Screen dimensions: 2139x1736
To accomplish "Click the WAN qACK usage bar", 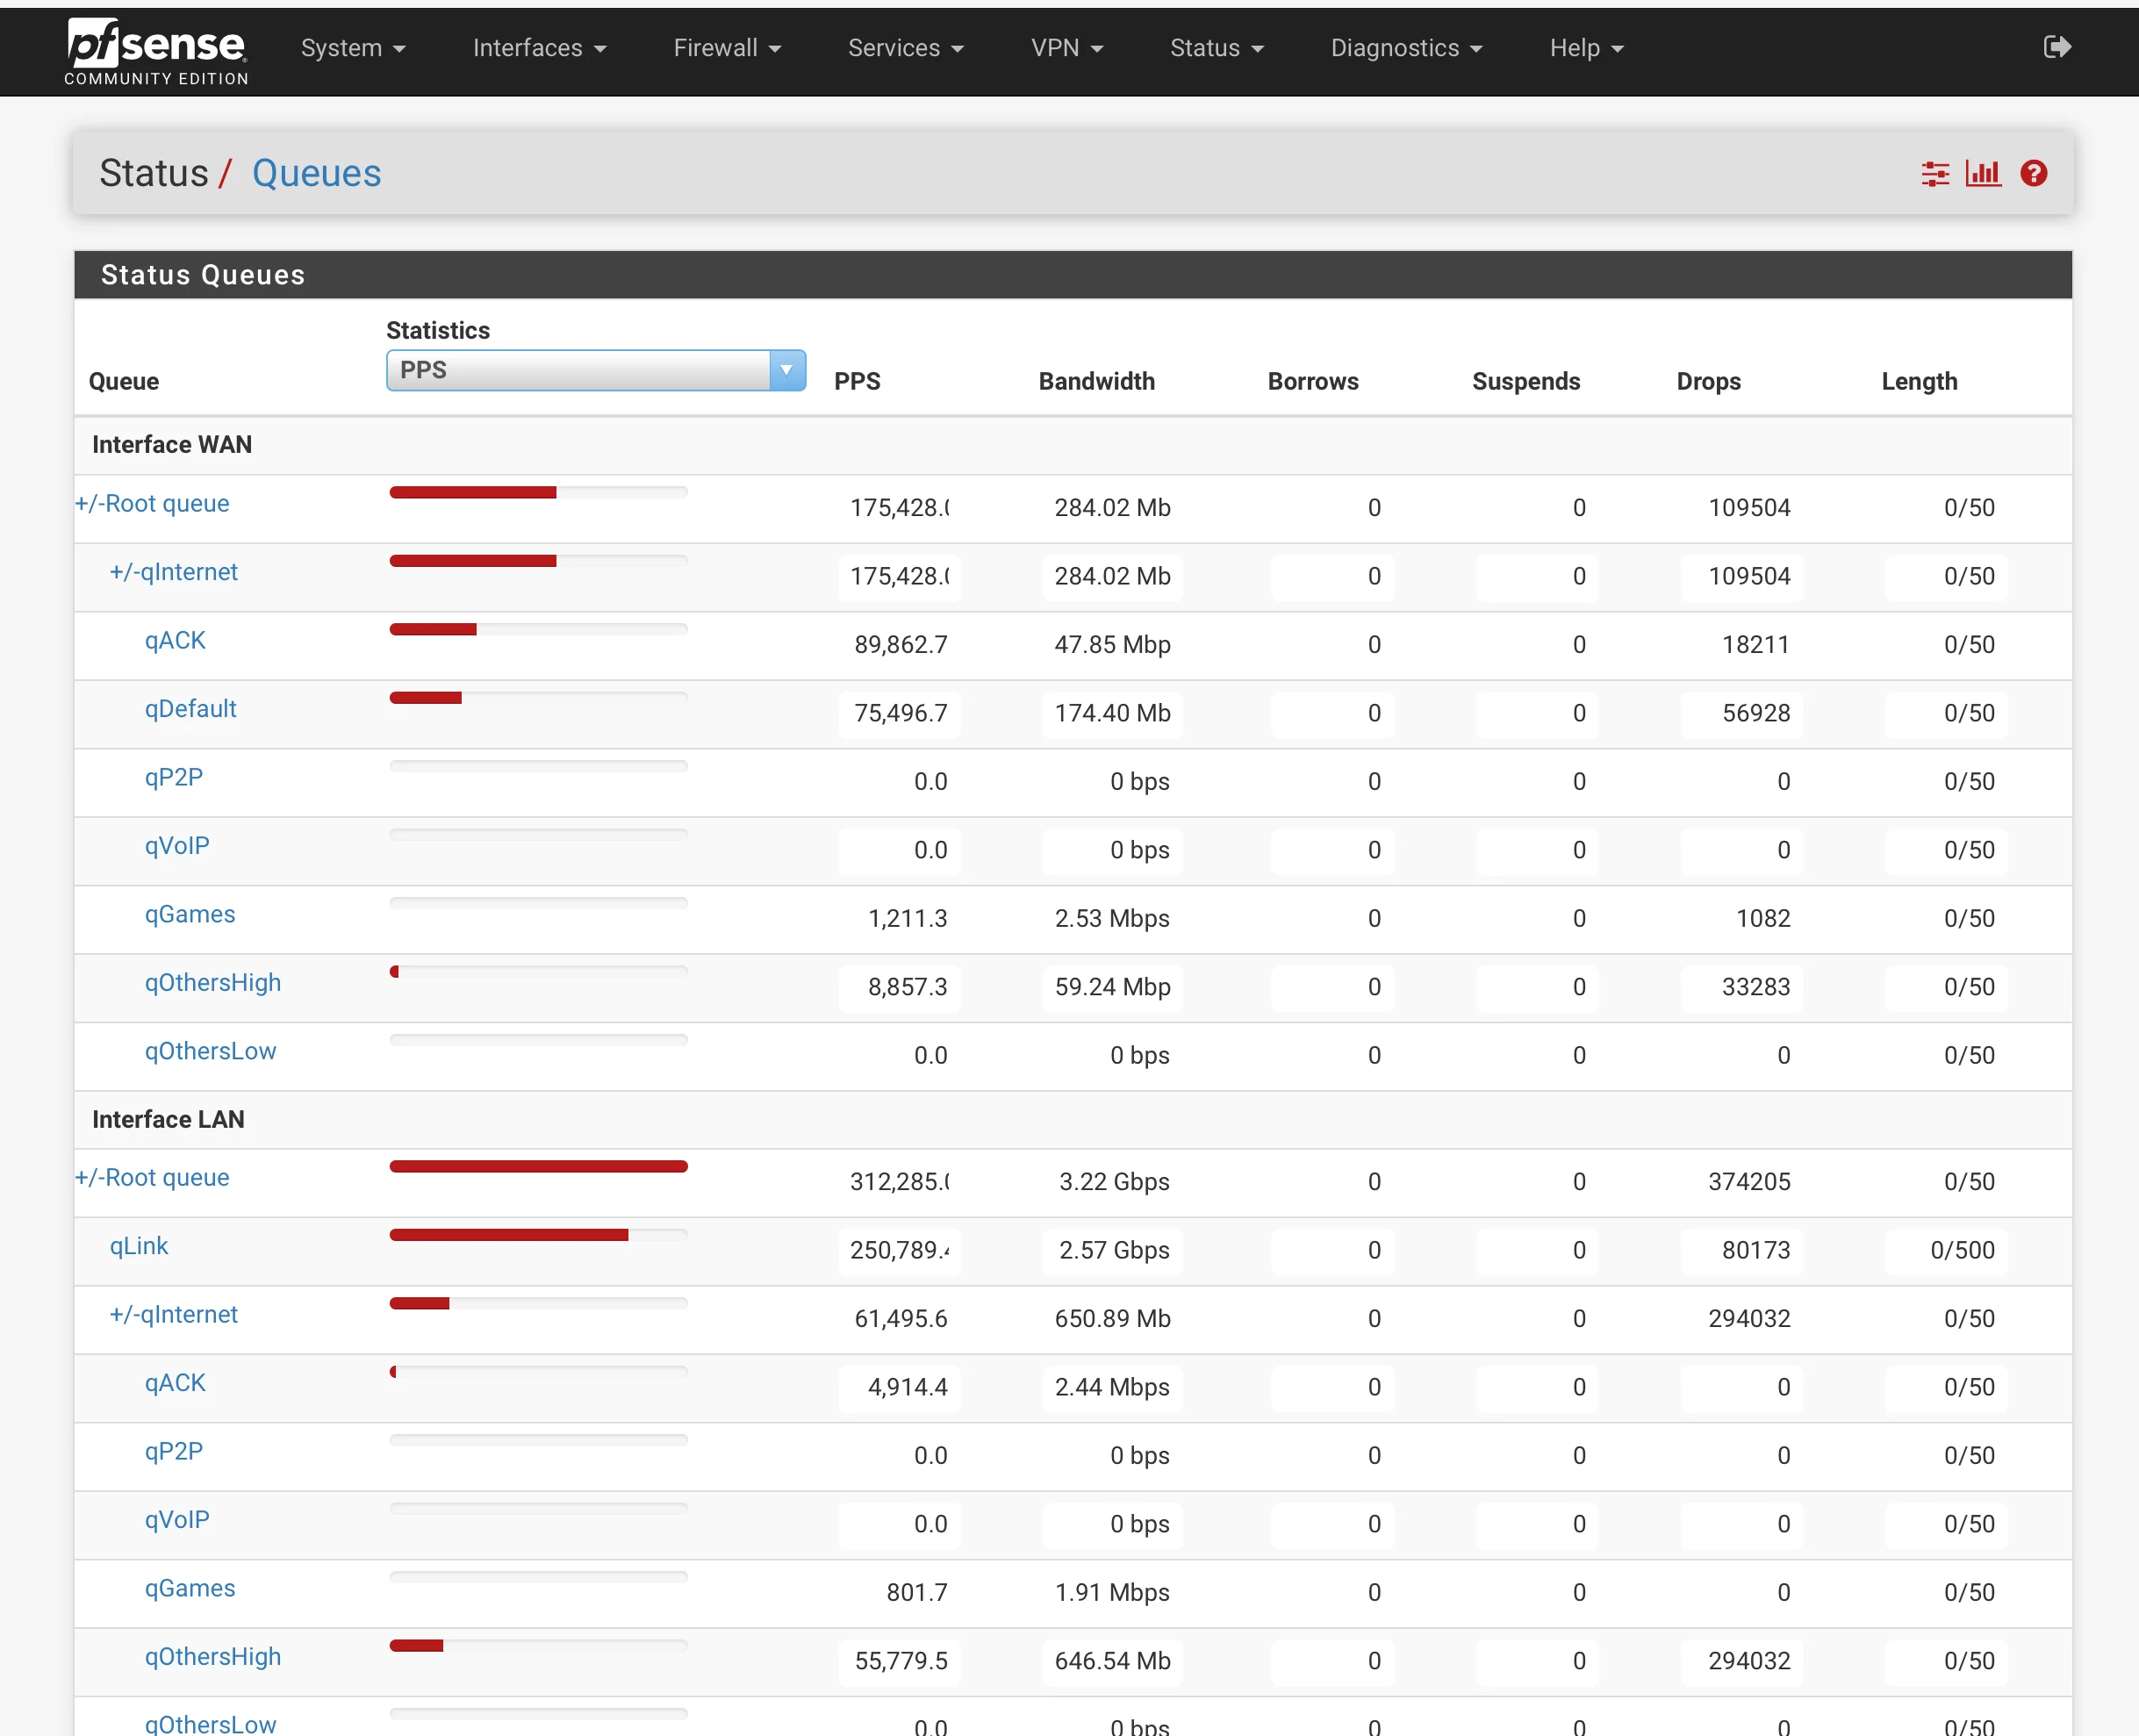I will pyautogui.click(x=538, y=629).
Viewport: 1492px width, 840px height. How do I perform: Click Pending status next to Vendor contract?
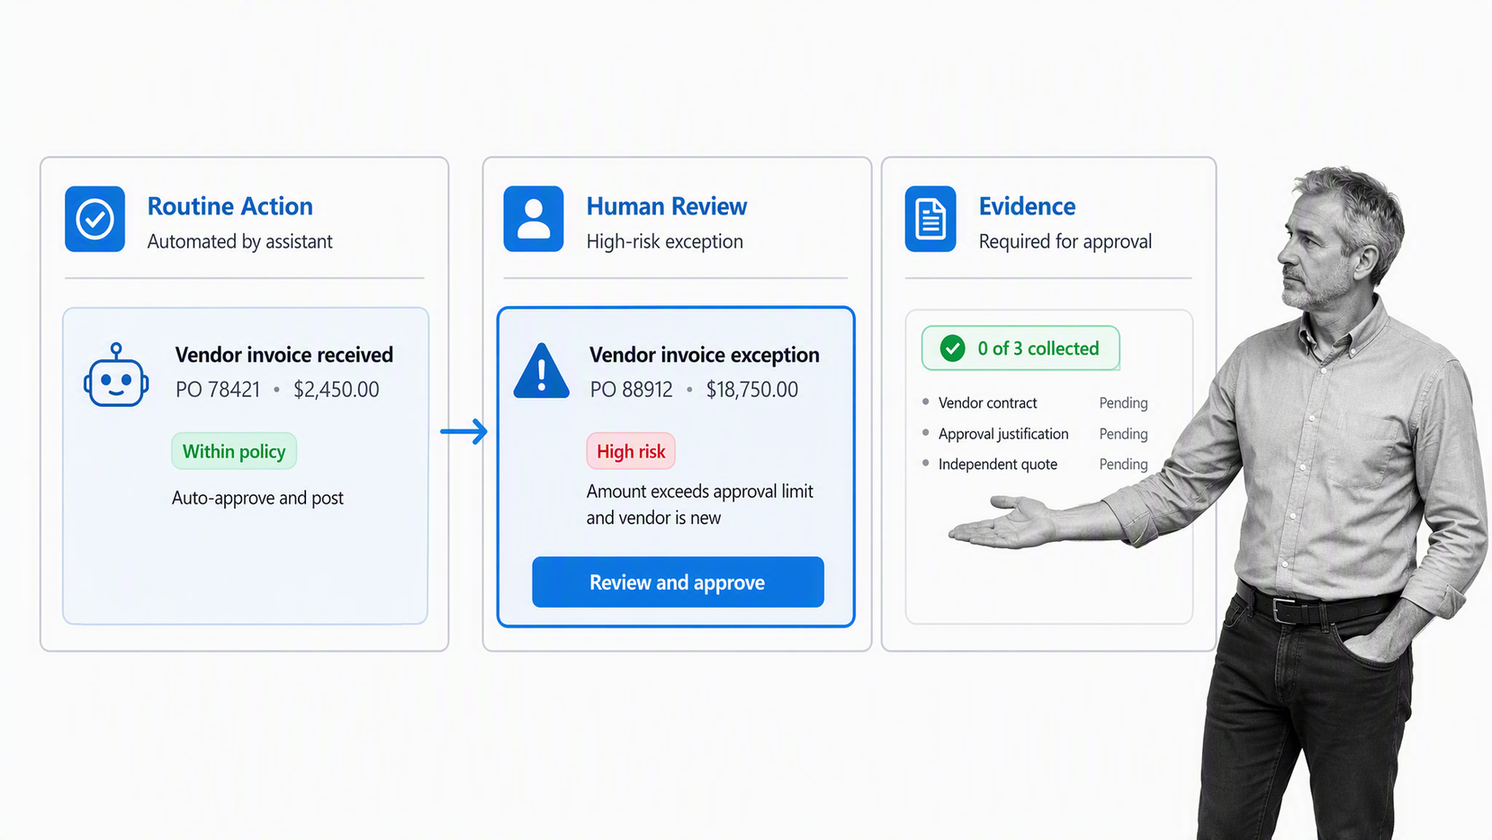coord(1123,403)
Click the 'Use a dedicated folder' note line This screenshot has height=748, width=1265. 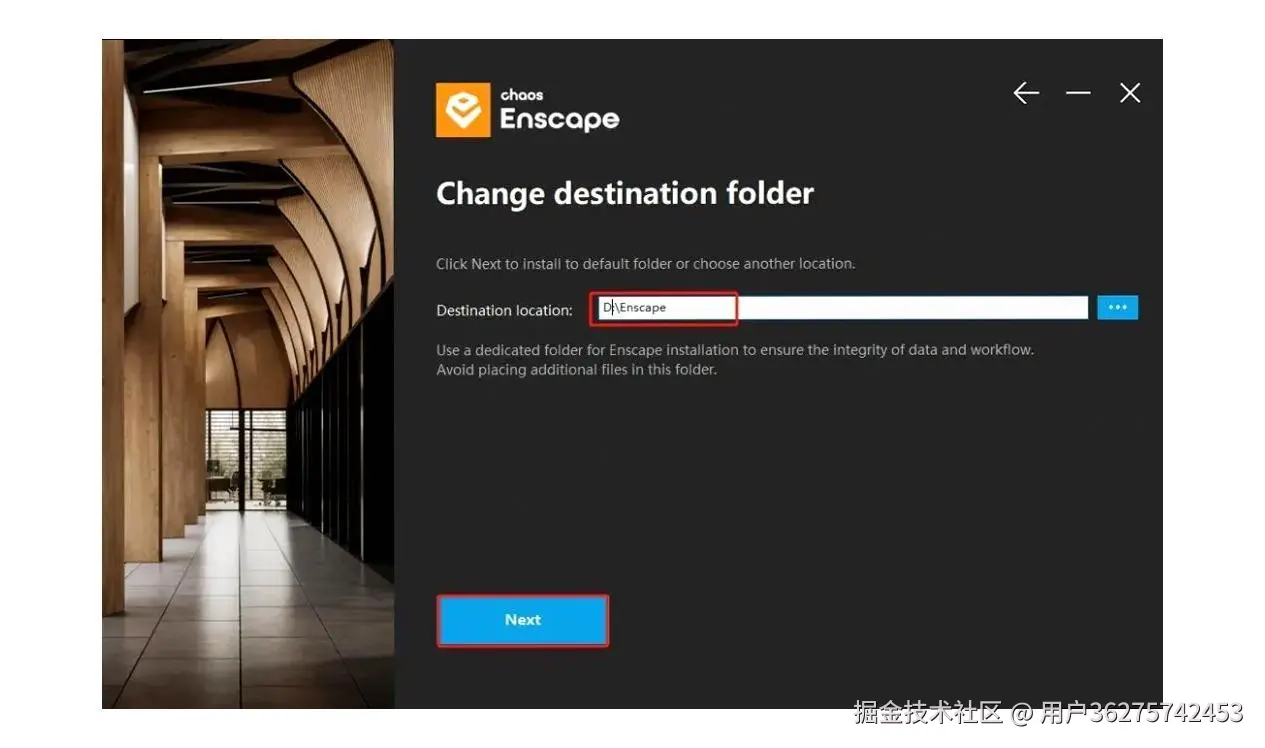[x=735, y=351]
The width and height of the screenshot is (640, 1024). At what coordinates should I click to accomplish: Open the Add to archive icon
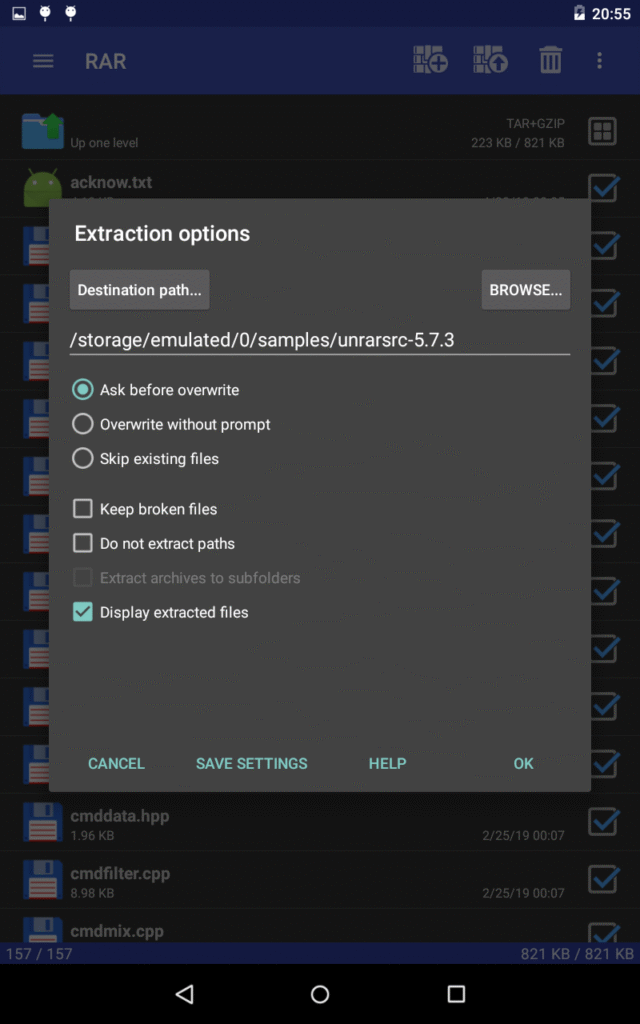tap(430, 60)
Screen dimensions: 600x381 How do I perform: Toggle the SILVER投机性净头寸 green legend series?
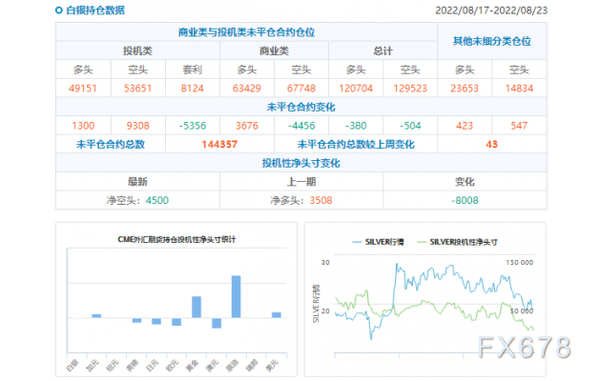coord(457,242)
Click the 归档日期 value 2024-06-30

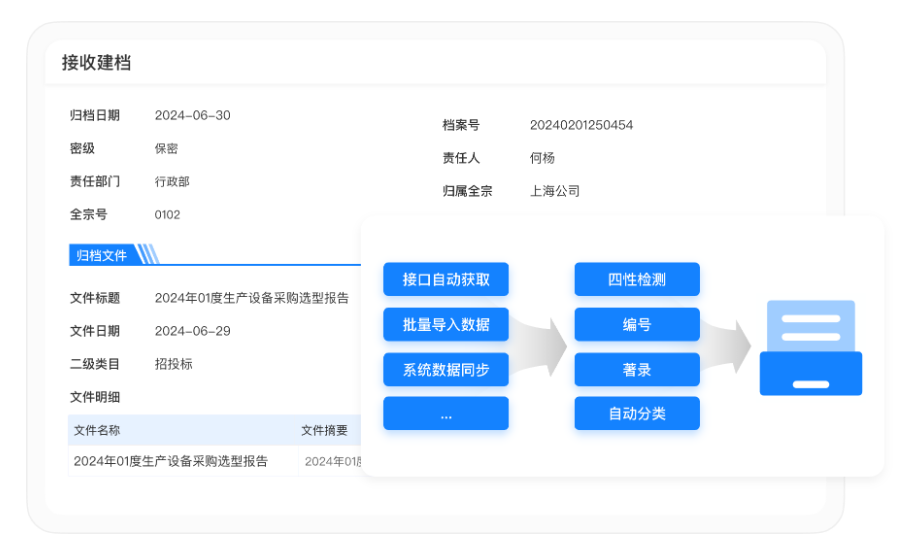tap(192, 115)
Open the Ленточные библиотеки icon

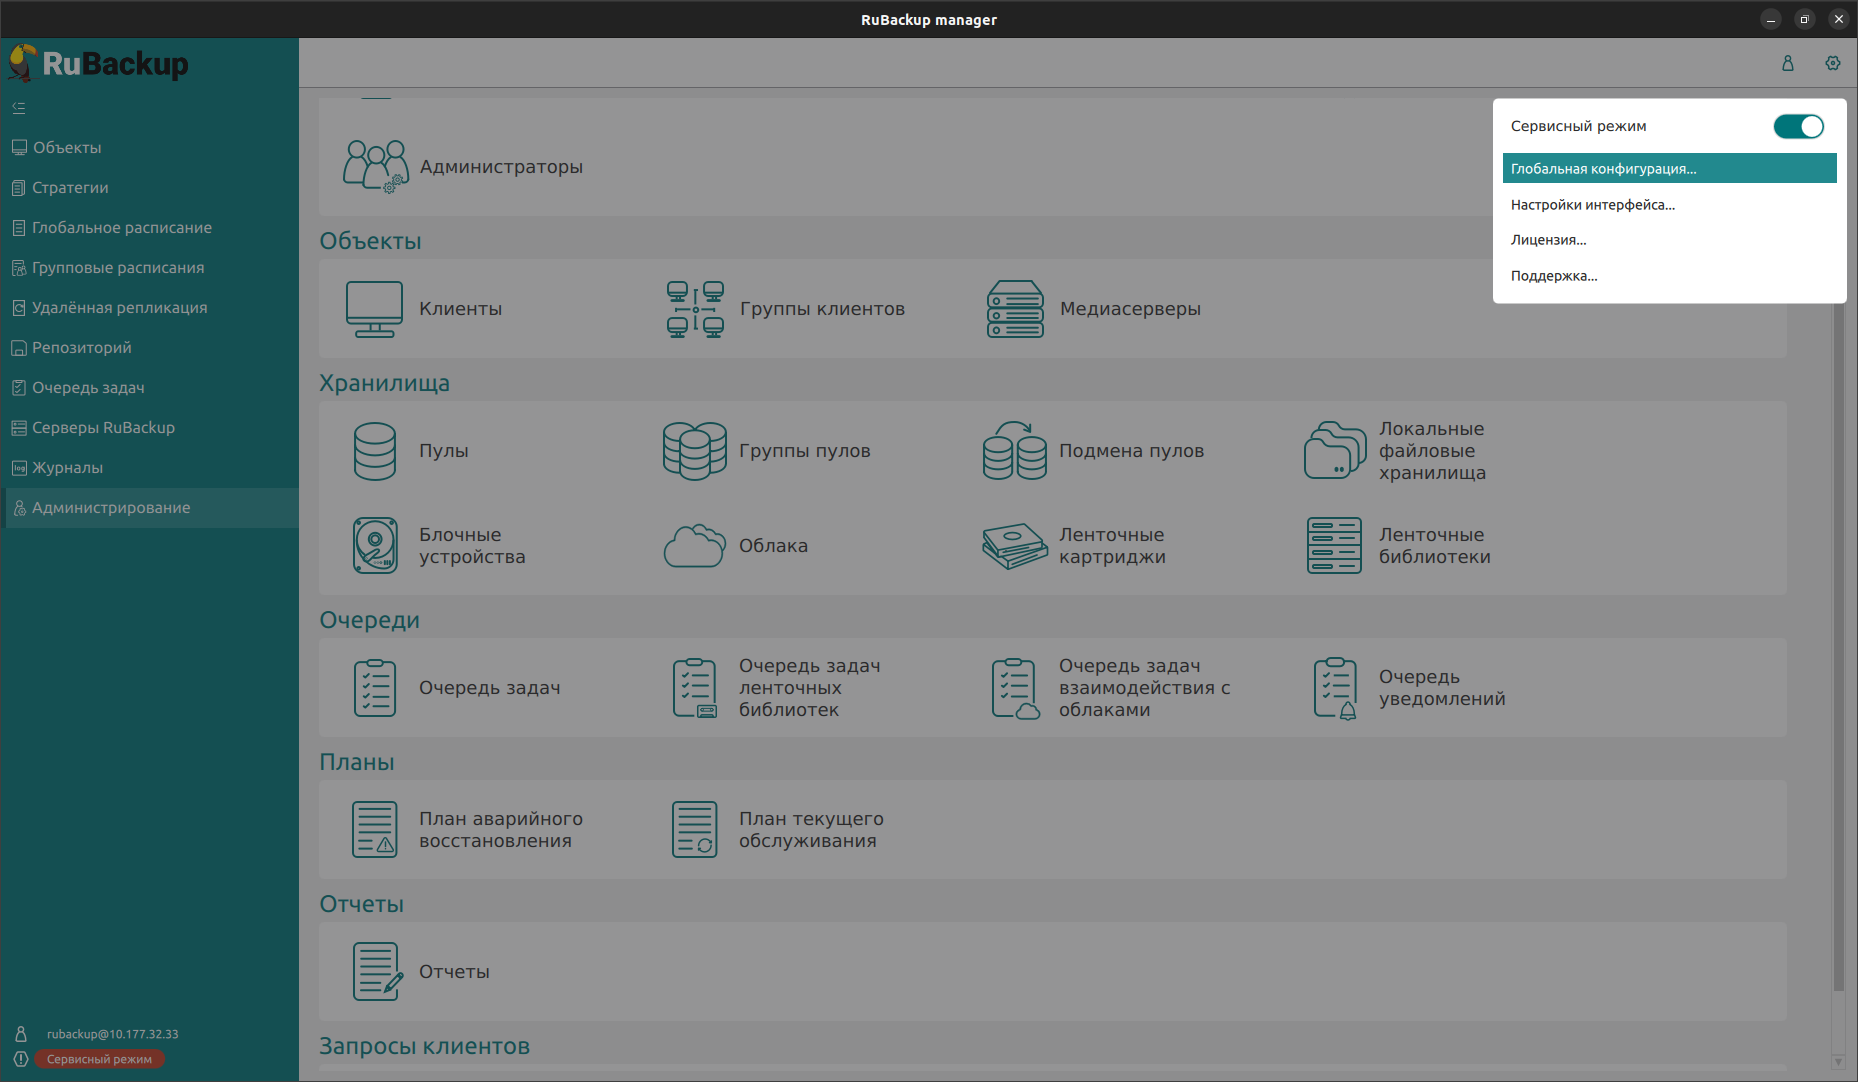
::::
With the pictures left out, copy exactly the lines from the one containing "Screen dimensions: 600x381" through the last line of the data.

◆ THE ANSWER:
Screen dimensions: 600x381 How do I perform: Toggle the SILVER投机性净头寸 green legend series?
coord(457,242)
Click the 归档日期 value 2024-06-30

tap(192, 115)
Open the Ленточные библиотеки icon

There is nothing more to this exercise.